Top 10 Lenses for Disney Photography
I’ve been getting a lot of questions recently from readers getting started in Disney Parks photography who want to expand beyond their kit lens and want to know what the next “best” option is for their DSLR. This isn’t an easy question to answer, as every photographer’s interests vary, but I always try to give a couple different options. I thought it would be useful to expand upon this a bit with a blog post in which I rank 10 such options.
For starters, I was going to title this post: “Top 10 Lenses for Disney Parks Photography on a Budget,” but then I realized everyone’s idea of budget photography varies. I preface with that because these lenses are not the absolute best options out there, but instead they are the best value for the money. I’ve focused on third party options (with one exception), as I’ve found those always offer the best bang for buck. I think these are the 10 best values for Disney Parks photography.
With the first party options, you’re paying a premium for the name. Now, the reason that “name” can command premium prices is because it usually comes with higher quality and reliability, but the gains are typically disproportionate to the added costs.
Finally, you’ll note that some of these lenses are for “full frame” and some are for “crop sensor” cameras. If you don’t know which type of DSLR you have…there’s a 99.76% chance you have a crop sensor DSLR.
10. Tamron 18-200mm – This makes the list for two simple reasons: price and utility. It beats out a lot of competitors, including its more versatile cousin, the Tamron 16-300mm solely because of price. I’ve tested a lot of these all-in-one lenses, and am really hesitant to recommend any of them because they are a compromise lens. You give up image quality and aperture in exchange for a lot of zoom range. If you want a light camera bag or a decent “backup” lens, this is a good option, but I would not buy one of the more expensive ones. At only $200, this lens represents good value, and allows you to save more money on lenses that will enable more creativity and better quality photos.

Tasks to complete →
1 > Translate this sentence from the Disney lens article into Spanish: "You give up image quality and aperture in exchange for a lot of zoom range."
2 > Extend the Disney lens article with new text that picks up after its final sentence.

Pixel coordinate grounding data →
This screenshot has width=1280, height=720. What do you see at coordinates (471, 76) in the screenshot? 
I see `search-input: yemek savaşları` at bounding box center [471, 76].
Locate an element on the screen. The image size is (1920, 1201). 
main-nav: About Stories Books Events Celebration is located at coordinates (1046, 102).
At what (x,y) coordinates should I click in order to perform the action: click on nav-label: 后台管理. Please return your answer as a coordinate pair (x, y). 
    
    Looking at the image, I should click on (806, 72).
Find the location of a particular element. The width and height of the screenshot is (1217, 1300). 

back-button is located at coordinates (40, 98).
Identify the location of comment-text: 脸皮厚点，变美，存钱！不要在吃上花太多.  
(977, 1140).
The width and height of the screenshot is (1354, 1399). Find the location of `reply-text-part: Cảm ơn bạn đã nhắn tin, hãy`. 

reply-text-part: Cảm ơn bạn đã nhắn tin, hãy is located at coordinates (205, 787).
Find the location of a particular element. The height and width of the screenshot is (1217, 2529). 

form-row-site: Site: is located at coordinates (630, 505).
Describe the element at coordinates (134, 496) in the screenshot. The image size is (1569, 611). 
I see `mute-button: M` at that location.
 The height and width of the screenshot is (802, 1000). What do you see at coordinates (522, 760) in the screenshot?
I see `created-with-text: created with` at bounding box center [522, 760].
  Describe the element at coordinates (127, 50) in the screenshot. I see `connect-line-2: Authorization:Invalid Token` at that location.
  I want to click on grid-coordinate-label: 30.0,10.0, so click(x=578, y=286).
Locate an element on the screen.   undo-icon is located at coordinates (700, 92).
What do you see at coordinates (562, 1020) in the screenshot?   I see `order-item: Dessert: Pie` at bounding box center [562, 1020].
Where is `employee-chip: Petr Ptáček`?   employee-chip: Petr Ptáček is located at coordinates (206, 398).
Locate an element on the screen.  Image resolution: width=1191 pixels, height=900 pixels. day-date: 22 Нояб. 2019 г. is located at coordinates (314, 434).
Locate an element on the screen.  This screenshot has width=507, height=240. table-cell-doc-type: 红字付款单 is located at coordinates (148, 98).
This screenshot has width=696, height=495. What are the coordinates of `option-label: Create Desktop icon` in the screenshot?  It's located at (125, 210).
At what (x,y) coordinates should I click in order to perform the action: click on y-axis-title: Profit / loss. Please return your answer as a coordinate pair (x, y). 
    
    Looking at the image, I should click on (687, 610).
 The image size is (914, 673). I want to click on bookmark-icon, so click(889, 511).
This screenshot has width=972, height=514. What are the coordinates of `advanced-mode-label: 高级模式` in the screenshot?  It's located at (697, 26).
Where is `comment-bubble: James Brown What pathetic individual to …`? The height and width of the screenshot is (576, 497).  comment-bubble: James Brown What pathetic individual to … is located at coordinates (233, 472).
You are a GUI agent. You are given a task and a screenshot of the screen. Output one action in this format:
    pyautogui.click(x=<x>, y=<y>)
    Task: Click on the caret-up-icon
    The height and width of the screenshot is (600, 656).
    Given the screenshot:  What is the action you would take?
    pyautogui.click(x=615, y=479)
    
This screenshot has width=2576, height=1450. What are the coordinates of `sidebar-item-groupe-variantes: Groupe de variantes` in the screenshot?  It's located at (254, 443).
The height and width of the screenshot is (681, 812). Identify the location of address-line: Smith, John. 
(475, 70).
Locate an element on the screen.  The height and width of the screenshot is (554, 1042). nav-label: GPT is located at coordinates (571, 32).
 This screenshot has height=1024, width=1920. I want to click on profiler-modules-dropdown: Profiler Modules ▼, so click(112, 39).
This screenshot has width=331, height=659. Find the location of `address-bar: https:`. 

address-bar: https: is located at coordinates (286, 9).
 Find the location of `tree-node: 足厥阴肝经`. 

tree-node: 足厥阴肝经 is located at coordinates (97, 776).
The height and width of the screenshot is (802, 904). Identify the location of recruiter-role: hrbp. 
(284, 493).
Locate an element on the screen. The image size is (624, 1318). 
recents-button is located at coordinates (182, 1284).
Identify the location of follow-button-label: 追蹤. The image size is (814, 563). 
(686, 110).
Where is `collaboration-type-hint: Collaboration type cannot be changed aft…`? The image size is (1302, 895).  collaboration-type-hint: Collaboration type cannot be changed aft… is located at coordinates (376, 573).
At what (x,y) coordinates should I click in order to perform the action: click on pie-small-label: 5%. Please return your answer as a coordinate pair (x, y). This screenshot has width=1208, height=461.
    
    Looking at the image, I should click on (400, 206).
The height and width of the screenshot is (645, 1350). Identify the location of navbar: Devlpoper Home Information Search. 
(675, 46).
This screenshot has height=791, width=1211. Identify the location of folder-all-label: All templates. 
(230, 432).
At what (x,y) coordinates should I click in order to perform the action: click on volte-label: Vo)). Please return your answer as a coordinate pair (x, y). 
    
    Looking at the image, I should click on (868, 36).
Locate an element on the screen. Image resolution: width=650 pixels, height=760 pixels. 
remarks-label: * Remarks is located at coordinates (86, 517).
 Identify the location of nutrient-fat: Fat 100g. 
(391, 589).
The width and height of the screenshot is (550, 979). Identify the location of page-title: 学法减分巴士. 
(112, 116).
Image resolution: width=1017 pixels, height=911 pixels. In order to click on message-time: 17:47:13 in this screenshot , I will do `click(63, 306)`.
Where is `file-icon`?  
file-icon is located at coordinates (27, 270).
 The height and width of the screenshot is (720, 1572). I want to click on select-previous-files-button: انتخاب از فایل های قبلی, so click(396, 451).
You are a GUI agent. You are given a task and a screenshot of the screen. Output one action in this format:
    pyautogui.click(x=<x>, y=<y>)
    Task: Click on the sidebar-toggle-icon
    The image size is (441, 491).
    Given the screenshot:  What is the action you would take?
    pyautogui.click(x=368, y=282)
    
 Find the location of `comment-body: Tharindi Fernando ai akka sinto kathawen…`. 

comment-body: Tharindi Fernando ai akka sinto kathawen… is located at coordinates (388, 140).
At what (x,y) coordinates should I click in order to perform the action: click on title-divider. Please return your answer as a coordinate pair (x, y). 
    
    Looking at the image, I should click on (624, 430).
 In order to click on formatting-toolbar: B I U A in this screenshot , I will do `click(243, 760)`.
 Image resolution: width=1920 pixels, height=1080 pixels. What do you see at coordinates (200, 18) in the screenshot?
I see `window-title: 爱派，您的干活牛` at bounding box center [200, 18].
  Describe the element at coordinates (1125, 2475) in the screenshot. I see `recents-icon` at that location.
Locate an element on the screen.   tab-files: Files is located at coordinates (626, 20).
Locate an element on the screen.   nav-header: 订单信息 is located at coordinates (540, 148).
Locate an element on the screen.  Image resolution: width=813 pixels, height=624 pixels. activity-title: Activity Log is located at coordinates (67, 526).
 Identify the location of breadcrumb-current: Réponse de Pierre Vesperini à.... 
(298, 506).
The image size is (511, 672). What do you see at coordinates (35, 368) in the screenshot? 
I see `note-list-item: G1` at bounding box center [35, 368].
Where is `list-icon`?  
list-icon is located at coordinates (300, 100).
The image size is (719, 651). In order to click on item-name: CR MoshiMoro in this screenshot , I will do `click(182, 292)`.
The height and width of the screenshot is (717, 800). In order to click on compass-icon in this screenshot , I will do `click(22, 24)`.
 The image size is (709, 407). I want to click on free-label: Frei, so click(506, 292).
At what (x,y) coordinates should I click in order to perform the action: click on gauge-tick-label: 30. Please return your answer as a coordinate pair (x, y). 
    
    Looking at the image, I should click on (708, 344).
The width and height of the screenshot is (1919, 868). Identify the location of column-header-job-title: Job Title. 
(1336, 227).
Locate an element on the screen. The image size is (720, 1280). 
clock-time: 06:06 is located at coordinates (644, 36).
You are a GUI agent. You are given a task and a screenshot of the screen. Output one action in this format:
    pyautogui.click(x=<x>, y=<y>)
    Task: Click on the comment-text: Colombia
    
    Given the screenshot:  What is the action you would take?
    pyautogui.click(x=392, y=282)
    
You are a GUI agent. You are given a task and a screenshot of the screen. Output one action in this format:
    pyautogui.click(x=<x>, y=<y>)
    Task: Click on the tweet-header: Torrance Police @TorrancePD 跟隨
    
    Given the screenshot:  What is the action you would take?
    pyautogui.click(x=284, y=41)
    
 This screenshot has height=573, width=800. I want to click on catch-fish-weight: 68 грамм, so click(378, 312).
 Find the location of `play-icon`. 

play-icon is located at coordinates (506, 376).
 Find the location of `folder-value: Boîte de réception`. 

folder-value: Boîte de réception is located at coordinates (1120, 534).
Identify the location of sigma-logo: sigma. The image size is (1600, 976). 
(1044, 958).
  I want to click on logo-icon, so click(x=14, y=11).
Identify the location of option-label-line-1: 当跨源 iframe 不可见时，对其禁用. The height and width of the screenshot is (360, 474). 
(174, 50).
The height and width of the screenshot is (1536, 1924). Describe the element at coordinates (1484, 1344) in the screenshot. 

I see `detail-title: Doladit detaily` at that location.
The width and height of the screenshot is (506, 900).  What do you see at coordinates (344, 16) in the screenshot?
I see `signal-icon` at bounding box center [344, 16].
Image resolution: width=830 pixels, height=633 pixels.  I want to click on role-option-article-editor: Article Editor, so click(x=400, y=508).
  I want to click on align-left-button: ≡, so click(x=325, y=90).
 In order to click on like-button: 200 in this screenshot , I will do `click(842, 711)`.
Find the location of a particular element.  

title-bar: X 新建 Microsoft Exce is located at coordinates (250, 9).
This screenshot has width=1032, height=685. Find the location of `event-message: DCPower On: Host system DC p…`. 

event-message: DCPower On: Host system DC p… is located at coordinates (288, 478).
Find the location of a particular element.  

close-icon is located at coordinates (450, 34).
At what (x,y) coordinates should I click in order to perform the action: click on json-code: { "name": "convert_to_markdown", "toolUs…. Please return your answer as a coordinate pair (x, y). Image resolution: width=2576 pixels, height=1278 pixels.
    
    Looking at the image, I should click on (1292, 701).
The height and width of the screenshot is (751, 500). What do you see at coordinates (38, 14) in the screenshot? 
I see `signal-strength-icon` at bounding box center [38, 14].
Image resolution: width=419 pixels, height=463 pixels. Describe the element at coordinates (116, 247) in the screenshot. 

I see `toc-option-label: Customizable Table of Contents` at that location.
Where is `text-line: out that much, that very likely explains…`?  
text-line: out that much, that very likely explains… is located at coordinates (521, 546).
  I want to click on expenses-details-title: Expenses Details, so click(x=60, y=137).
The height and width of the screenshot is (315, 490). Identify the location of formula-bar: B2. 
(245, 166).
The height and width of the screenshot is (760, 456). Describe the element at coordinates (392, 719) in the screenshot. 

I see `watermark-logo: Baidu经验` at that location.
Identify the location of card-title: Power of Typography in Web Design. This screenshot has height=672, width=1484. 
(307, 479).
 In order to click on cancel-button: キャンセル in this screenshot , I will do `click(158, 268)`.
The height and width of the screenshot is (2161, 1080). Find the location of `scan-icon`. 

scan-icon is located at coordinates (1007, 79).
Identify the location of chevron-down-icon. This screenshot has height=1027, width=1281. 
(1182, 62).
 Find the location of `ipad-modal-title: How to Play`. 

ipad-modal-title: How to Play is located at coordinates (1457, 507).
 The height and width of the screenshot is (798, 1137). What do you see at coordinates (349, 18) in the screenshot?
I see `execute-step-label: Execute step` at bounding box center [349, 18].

Responses →
1 > Se sacrifica calidad de imagen y apertura a cambio de un amplio rango de zoom.

2 >
9. Tamron 28-75mm f/2.8 – I expected this lens to be total garbage. At less than half the cost of the (excellent) Tamron 24-70mm f/2.8 VC–which itself is significantly less than the Nikon and Canon alternatives–that would certainly make sense. However, image quality is strong, and the f/2.8 aperture is awesome to have. Still, this is a compromise lens (albeit to a MUCH lesser degree than the Tamron 18-200). What you compromise here is a little at the wide end, image stabilization, and a bit of quality. I would recommend this for full frame shooters on a budget or crop sensor photographers who have an eye on upgrading to full frame in the near future. If you’ll be shooting with a crop sensor camera for a while, that 28mm minimum is going to be really restricting.
8. Rokinon 14mm f/2.8 – This is the budget full frame or “future proofing” crop shooter ultra wide angle option. For a <$350 lens, it delivers shockingly high quality results. The perceived downsides are not much of a big deal: it’s manual focus (super easy on a wide angle) and it doesn’t have any zoom (90% of the time, my Nikon 14-24mm f/2.8 is on 14mm), which probably scares away some newbie photographers, but this is a sleeper favorite of many ultra wide angle fans. Now, I would never trade my beloved Nikon 14-24mm f/2.8 lens for this…but that lens also costs $2,000, so this is a slightly cheaper option. 😉
7. Tamron 70-200mm f/2.8 – I love my Nikon 70-200mm f/2.8 VR, but if I had to do it all over again, I’d save the money and get the Tamron (a lot of people actually think the Tamron is the better lens–not just the cheaper lens). Either version–with or without VC–is a great lens, but if your budget allows, I’d definitely go for VC as it really comes in handy with telephoto lenses like this. I am finding more and more creative uses of the 70-200mm lens, and as I wrote in my Using Telephoto Lenses in the Disney Parks, it’s not just about the zoom. Plus, this is another full frame lens, so it’s great for “future proofing” if you are thinking about going full frame someday.
6. Sigma 30mm f/1.4 – I can’t speak to the newer, more expensive “Art” version of this lens, but the original flavor is a Disney photography powerhouse. Great for dark rides, fun for environmental shots or creative depth of field ‘detail’ photos, and even good for crisp starbursts in night landscapes. The original did have quality control issues (which I’ve heard the Art version corrects), so I wouldn’t buy used. I also might consider skipping this and getting the Sigma 18-55mm f/1.8 if your budget allows, even if that one isn’t quite as “bokehlicious.” Read my Sigma 30mm f/1.4 Review w/ Photo Samples.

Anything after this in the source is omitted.